• [TASK PROMPT]
Copy exactly, and only, the lines from the line containing "討論區 (21, 2416)" through the last line of the records below, both included, and leave out any pictures.

-- -- --

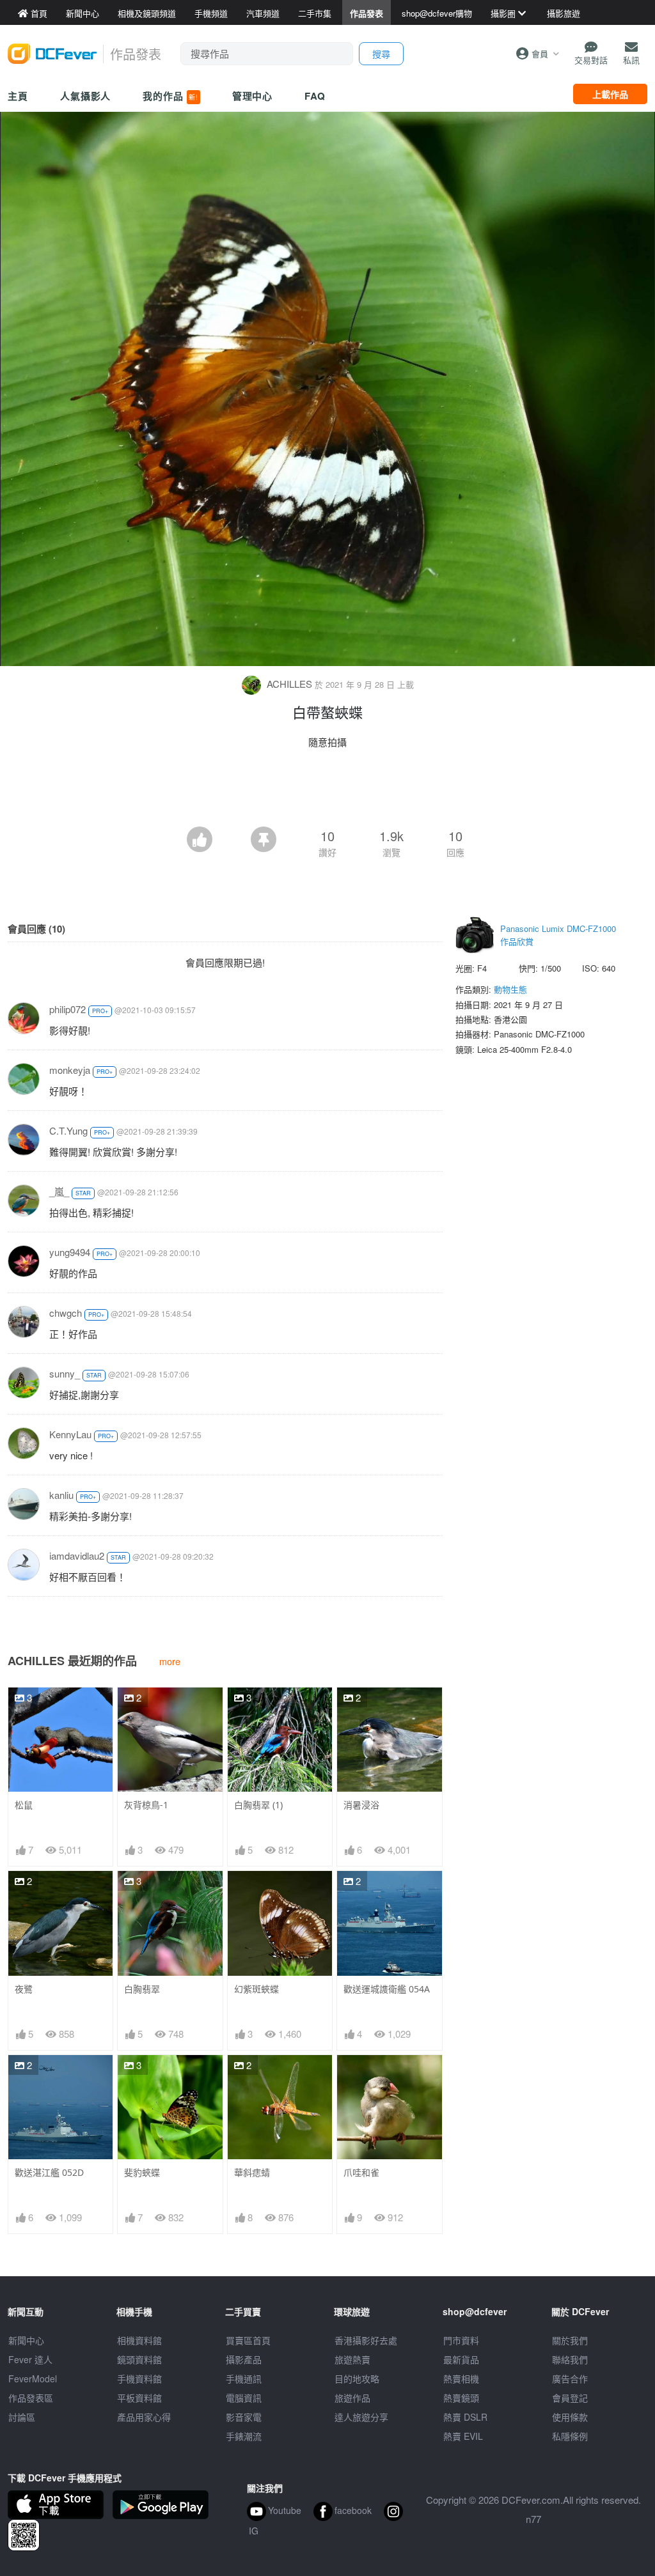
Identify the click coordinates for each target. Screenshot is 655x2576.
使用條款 (570, 2416)
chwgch (65, 1312)
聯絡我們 (570, 2359)
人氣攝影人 (85, 96)
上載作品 (610, 94)
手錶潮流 (244, 2436)
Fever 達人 (30, 2359)
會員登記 (570, 2397)
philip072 (67, 1009)
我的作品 (170, 96)
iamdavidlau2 (76, 1555)
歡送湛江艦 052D (49, 2172)
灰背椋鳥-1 (146, 1805)
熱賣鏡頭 (461, 2397)
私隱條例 (570, 2436)
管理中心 (252, 96)
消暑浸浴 (361, 1805)
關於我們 (570, 2340)
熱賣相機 (461, 2378)
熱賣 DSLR (465, 2416)
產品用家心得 (144, 2416)
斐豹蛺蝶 (142, 2172)
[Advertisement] (327, 791)
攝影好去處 (366, 2340)
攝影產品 (244, 2359)
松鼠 (24, 1805)
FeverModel (32, 2378)
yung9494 (69, 1252)
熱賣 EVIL (463, 2436)
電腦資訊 (244, 2397)
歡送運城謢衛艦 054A (386, 1989)
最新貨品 (461, 2359)
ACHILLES (289, 683)
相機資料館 (139, 2340)
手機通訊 (244, 2378)
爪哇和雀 (361, 2172)
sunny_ (64, 1373)
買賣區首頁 (248, 2340)
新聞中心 (26, 2340)
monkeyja (69, 1069)
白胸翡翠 (142, 1989)
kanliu (61, 1494)
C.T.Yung (68, 1130)
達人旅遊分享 (361, 2416)
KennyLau (70, 1434)
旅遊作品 (352, 2397)
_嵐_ (59, 1191)
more (169, 1661)
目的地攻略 (357, 2378)
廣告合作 (570, 2378)
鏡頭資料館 (139, 2359)
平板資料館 (139, 2397)
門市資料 (461, 2340)
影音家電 (244, 2416)
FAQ (315, 96)
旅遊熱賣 (352, 2359)
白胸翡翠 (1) (258, 1805)
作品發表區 (30, 2397)
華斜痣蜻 (252, 2172)
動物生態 (510, 989)
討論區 (21, 2416)
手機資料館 (139, 2378)
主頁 (18, 96)
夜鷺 (24, 1989)
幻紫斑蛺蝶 (256, 1989)
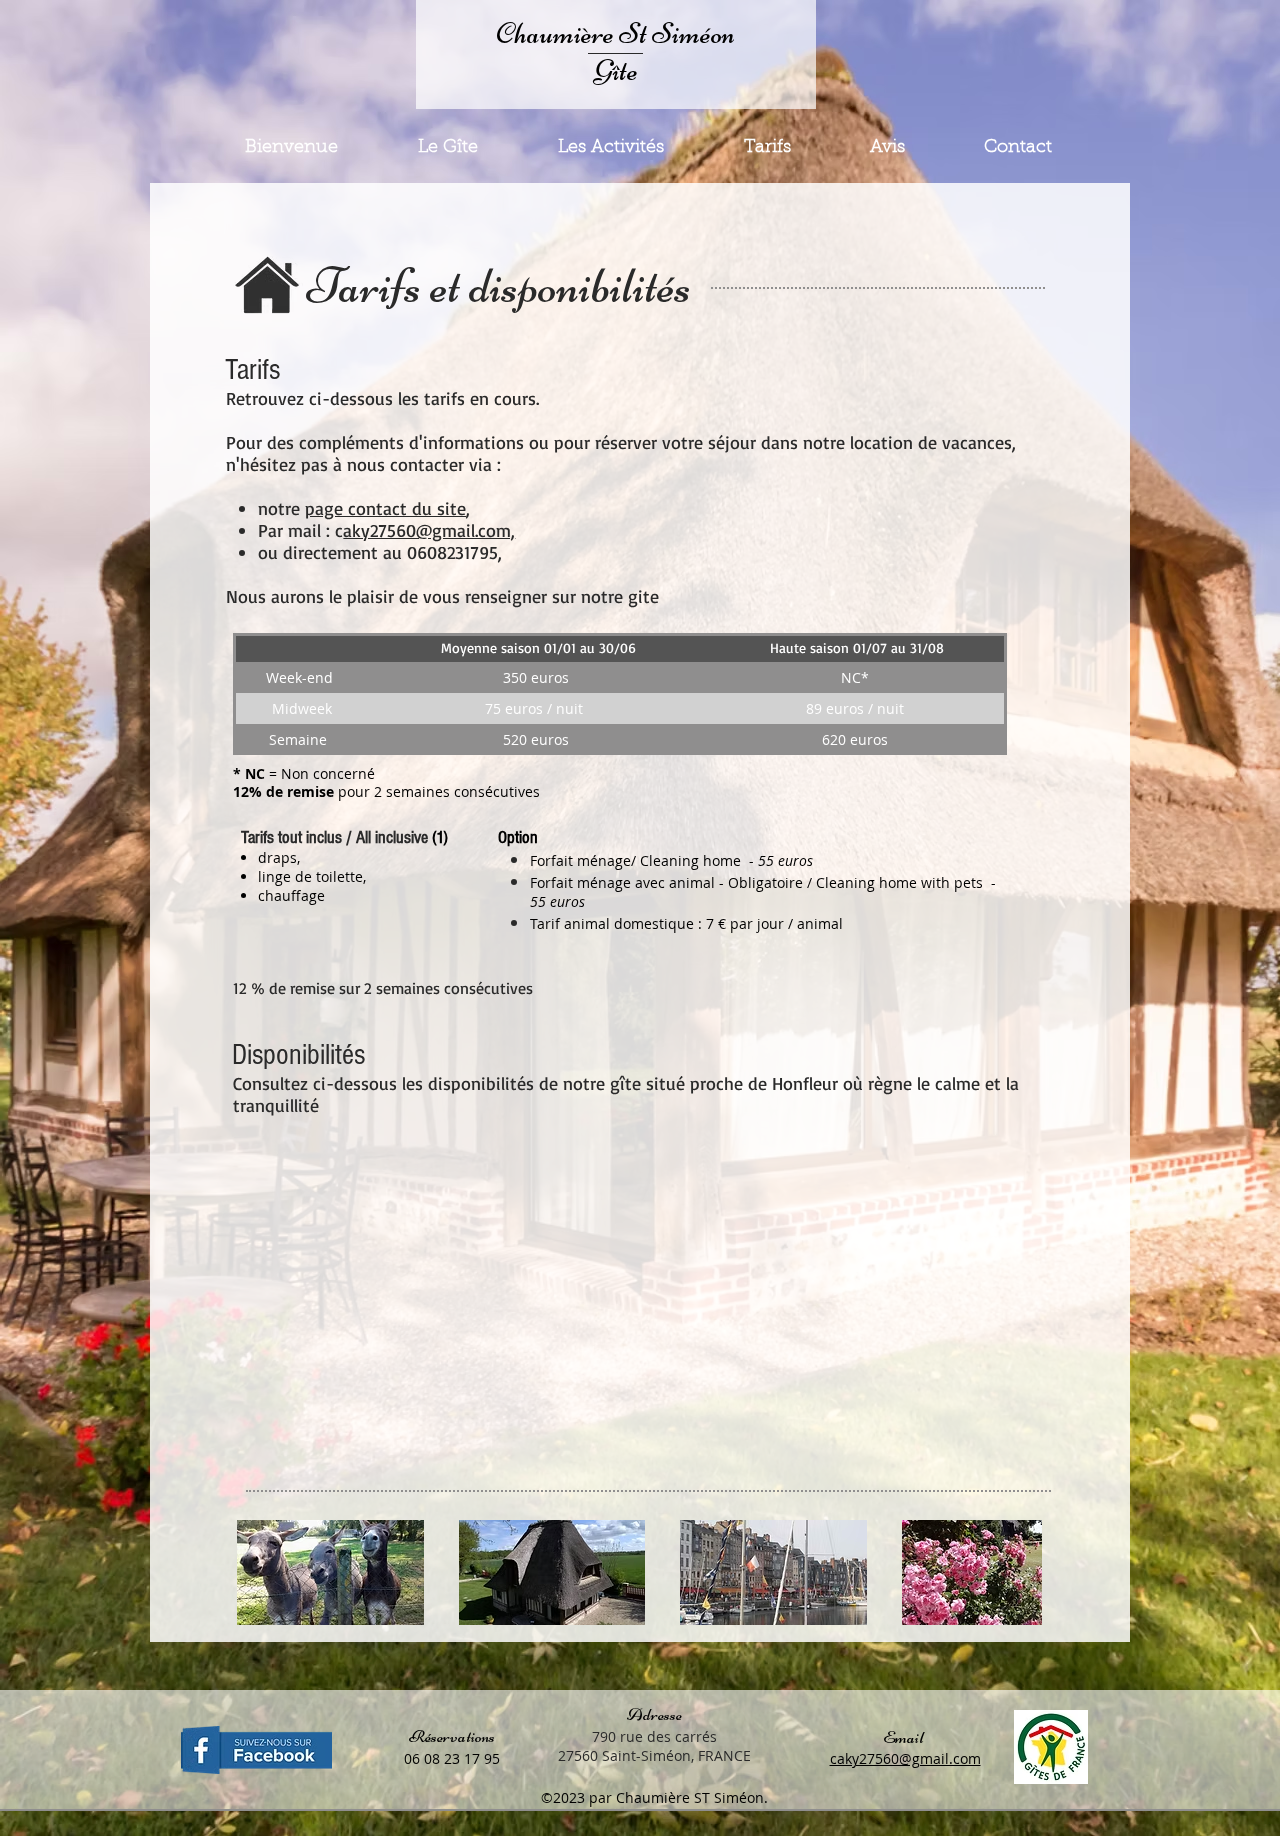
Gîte (616, 70)
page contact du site (385, 508)
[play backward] (262, 1572)
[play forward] (1017, 1572)
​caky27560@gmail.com (905, 1758)
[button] (330, 1572)
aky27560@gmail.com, (429, 530)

-- -- --

• [WRITTEN SOLUTION]
討論區 (21, 2416)
手機資料館 (139, 2378)
主頁 (18, 96)
夜鷺 (24, 1989)
幻紫斑蛺蝶 (256, 1989)
Gîte (616, 70)
page contact du site (385, 508)
[play backward] (262, 1572)
[play forward] (1017, 1572)
​caky27560@gmail.com (905, 1758)
[button] (330, 1572)
aky27560@gmail.com, (429, 530)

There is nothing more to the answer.